(Collected data)
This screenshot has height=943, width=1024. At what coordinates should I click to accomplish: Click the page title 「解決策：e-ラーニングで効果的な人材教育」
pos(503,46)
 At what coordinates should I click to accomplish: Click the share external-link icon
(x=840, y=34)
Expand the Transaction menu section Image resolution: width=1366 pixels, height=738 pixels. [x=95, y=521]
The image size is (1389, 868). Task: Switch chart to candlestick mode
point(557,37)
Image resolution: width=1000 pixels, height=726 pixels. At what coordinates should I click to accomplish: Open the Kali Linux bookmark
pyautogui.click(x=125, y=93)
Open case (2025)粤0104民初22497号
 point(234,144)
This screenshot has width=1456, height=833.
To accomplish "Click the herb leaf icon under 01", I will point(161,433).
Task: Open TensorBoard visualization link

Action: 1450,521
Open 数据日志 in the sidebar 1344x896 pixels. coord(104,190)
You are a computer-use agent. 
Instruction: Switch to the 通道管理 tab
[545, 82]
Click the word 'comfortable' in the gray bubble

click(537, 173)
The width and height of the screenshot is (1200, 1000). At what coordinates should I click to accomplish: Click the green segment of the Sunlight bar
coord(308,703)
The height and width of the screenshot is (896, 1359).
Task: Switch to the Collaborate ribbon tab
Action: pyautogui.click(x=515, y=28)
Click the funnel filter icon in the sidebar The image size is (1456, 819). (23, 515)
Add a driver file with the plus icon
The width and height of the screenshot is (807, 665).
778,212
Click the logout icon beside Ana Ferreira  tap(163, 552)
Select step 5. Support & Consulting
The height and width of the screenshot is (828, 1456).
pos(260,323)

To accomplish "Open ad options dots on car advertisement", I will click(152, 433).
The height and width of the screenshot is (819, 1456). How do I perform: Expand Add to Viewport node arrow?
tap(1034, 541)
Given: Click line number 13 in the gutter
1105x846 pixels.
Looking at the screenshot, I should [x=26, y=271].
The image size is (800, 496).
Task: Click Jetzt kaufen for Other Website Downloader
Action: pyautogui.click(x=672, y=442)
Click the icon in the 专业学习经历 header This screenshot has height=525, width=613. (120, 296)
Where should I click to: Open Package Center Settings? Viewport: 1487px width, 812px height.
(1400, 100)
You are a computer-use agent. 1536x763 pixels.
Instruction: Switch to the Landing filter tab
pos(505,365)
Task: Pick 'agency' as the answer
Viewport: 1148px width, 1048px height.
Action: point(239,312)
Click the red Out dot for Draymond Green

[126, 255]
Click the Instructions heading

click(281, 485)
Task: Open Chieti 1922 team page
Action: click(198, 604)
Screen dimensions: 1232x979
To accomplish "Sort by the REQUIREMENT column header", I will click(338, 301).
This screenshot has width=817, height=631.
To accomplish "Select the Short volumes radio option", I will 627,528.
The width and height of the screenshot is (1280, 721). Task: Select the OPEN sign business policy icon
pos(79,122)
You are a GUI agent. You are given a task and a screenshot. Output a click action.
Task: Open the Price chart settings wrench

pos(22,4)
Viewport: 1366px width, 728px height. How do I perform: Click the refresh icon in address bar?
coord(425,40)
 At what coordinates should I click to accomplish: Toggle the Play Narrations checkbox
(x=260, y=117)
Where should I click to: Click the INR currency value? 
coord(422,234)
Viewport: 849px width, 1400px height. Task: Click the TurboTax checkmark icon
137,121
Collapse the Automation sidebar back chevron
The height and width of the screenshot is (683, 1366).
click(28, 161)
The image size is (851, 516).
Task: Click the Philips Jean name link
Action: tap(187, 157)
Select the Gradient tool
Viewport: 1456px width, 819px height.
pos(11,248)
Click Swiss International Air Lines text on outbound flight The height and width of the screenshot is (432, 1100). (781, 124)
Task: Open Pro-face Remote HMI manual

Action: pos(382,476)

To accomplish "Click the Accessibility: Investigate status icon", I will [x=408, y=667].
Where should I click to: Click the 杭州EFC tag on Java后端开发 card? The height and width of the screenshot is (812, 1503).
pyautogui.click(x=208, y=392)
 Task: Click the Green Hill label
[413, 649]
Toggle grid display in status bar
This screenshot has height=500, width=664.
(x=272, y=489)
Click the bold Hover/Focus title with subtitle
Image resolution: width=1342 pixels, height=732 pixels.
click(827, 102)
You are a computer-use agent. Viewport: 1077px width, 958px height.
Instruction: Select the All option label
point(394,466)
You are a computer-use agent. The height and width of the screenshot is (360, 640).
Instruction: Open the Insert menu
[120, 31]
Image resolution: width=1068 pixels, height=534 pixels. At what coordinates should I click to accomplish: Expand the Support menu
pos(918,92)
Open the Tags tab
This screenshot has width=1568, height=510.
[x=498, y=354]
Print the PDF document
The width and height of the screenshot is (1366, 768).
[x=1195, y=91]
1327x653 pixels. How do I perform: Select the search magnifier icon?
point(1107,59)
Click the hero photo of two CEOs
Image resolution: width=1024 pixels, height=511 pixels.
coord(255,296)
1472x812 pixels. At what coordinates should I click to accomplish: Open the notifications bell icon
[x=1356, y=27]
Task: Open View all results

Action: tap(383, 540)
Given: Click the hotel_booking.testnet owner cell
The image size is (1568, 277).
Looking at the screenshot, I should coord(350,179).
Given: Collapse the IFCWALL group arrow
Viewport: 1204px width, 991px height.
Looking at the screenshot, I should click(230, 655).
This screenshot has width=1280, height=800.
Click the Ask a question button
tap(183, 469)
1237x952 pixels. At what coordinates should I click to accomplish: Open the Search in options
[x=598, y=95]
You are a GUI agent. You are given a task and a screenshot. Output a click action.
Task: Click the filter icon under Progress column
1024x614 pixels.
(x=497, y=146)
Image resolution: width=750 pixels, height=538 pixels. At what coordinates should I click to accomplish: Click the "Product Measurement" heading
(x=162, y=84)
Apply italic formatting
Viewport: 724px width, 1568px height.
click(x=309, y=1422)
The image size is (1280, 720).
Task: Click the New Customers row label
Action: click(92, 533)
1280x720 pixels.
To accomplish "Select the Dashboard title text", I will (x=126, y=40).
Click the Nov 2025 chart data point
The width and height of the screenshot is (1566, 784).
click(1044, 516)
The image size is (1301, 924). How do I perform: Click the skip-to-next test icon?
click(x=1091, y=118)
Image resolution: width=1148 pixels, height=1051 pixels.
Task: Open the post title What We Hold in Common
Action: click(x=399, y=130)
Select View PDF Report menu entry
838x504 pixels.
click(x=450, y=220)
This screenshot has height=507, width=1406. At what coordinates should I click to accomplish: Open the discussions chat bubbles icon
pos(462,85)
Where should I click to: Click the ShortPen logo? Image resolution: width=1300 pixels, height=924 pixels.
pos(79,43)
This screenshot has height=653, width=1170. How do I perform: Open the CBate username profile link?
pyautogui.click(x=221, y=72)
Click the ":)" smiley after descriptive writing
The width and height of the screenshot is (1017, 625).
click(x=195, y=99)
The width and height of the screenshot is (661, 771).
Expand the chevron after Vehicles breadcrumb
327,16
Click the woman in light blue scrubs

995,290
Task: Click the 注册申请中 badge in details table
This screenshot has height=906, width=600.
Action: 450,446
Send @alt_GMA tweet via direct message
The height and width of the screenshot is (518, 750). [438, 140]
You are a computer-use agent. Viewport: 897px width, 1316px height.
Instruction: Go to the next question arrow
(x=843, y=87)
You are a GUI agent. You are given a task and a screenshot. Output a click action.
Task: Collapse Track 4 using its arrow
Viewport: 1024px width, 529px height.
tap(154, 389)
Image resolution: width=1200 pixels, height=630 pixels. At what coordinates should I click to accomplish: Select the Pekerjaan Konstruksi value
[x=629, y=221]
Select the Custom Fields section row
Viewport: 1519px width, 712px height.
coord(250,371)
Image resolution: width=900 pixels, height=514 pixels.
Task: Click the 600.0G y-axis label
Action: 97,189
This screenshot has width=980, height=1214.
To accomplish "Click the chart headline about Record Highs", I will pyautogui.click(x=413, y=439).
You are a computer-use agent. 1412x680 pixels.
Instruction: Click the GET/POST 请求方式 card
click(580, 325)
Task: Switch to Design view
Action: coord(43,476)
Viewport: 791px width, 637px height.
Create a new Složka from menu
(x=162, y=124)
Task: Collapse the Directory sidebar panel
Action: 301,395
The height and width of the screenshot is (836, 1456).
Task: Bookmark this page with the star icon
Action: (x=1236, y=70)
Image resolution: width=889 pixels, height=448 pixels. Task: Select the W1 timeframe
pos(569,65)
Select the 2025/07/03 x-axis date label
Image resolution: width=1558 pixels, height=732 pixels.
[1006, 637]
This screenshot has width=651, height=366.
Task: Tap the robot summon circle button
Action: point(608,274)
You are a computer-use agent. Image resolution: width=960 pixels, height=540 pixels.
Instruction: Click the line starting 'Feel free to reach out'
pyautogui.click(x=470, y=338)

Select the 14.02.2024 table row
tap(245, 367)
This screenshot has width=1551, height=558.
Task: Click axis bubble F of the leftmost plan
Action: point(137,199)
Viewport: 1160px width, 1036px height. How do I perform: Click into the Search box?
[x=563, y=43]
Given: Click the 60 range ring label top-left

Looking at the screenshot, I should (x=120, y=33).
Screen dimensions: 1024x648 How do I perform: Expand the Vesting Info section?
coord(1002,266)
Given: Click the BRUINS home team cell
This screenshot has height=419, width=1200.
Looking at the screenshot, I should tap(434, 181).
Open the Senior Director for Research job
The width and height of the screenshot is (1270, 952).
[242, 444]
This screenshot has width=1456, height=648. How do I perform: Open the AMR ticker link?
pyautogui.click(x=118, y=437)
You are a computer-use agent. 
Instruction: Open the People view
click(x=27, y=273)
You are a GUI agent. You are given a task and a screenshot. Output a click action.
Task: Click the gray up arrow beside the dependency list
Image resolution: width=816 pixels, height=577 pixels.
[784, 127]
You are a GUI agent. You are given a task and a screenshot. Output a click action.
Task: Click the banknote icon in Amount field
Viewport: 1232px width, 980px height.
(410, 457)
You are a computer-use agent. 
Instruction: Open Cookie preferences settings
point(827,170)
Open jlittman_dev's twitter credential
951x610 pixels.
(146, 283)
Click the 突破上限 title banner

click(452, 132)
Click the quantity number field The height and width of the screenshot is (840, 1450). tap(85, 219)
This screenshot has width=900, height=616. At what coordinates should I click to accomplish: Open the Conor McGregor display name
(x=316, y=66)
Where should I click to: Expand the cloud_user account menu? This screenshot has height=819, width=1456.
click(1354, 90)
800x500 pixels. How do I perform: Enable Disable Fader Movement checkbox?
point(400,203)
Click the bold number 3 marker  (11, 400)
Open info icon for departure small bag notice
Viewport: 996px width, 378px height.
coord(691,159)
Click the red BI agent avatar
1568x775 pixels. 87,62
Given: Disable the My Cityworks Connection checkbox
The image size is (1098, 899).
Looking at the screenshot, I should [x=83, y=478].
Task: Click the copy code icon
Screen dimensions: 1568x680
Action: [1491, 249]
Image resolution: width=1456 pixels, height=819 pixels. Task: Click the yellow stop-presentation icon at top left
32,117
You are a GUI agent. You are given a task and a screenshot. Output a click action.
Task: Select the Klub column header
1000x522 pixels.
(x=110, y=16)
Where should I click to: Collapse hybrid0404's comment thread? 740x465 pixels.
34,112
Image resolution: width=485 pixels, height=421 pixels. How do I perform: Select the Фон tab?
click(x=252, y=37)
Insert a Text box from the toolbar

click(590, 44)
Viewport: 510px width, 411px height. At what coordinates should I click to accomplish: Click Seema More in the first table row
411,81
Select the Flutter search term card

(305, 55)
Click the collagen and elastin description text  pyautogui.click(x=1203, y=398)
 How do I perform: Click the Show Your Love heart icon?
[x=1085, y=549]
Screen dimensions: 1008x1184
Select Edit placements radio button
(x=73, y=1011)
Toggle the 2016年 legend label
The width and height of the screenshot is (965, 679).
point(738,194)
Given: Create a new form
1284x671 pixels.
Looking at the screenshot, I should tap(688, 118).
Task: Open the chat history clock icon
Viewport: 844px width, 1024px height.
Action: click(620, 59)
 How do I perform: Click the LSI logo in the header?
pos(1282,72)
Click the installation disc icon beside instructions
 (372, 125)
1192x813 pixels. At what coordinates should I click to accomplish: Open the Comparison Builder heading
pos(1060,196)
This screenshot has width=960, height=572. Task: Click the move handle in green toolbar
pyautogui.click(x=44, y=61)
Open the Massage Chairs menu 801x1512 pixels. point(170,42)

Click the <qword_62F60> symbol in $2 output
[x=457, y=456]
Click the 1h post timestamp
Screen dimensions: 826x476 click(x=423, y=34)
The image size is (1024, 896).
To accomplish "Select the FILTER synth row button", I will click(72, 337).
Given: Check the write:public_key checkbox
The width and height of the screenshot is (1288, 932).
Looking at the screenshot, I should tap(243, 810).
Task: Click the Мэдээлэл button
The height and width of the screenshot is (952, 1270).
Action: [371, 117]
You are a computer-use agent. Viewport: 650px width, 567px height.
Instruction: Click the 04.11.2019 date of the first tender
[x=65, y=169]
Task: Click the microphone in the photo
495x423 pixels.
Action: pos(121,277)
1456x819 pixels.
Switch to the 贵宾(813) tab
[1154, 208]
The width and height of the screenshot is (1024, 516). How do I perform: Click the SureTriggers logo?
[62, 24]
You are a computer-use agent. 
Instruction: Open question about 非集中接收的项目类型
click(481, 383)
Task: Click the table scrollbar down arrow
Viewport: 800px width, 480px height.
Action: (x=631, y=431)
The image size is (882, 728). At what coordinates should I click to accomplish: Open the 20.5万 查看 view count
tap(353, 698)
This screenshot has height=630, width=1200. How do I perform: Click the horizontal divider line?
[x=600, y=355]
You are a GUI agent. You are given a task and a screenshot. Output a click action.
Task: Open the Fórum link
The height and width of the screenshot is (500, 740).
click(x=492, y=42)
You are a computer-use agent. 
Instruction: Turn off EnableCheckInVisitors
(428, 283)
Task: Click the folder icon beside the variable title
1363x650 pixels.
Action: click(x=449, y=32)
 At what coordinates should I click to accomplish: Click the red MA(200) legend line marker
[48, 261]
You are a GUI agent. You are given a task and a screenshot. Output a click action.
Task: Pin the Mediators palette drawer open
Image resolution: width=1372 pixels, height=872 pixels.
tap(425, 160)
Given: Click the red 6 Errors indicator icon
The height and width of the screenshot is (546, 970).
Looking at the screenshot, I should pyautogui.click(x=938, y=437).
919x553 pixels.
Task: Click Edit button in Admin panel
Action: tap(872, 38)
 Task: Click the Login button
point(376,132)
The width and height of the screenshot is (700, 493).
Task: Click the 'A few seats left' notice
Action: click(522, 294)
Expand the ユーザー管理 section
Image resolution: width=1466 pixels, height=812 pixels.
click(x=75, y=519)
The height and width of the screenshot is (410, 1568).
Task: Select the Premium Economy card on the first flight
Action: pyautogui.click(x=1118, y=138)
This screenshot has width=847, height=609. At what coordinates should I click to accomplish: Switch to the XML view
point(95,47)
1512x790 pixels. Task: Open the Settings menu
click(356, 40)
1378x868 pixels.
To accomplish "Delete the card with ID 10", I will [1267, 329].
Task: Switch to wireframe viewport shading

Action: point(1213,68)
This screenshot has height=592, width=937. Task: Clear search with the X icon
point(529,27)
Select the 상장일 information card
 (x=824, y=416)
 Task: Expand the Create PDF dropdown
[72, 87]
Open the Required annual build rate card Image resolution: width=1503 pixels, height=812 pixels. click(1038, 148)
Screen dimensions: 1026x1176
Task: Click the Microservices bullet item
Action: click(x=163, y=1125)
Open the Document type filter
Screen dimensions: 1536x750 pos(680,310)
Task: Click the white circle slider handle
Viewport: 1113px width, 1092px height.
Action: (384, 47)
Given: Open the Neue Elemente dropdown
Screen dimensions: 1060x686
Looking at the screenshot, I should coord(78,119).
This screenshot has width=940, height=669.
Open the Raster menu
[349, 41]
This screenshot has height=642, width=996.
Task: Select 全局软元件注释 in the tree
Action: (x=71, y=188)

* WHAT NEEDS TO BE DONE
Locate every line in the data above that contains the word "checkbox", matching case exactly, and copy each of those lines.

* RESPONSE FOR THIS EXERCISE
 At what coordinates should I click to accomplish: Toggle the Play Narrations checkbox
800x500 pixels. How do I perform: Enable Disable Fader Movement checkbox?
Given: Disable the My Cityworks Connection checkbox
Given: Check the write:public_key checkbox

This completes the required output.